Stored records
--*--
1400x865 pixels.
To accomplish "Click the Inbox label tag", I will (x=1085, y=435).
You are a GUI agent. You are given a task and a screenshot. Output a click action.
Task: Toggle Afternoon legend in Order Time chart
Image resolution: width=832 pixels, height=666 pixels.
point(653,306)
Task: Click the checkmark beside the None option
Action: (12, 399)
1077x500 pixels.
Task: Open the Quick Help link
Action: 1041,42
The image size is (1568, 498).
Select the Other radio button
--*--
▶ WHAT YOU ARE ASKED TO DO
The answer must be the line containing "Image resolution: width=832" and every line after it through the end of the records, repeated exactly.

▶ TASK OUTPUT
Image resolution: width=832 pixels, height=666 pixels.
point(653,306)
Task: Click the checkmark beside the None option
Action: (12, 399)
1077x500 pixels.
Task: Open the Quick Help link
Action: 1041,42
The image size is (1568, 498).
Select the Other radio button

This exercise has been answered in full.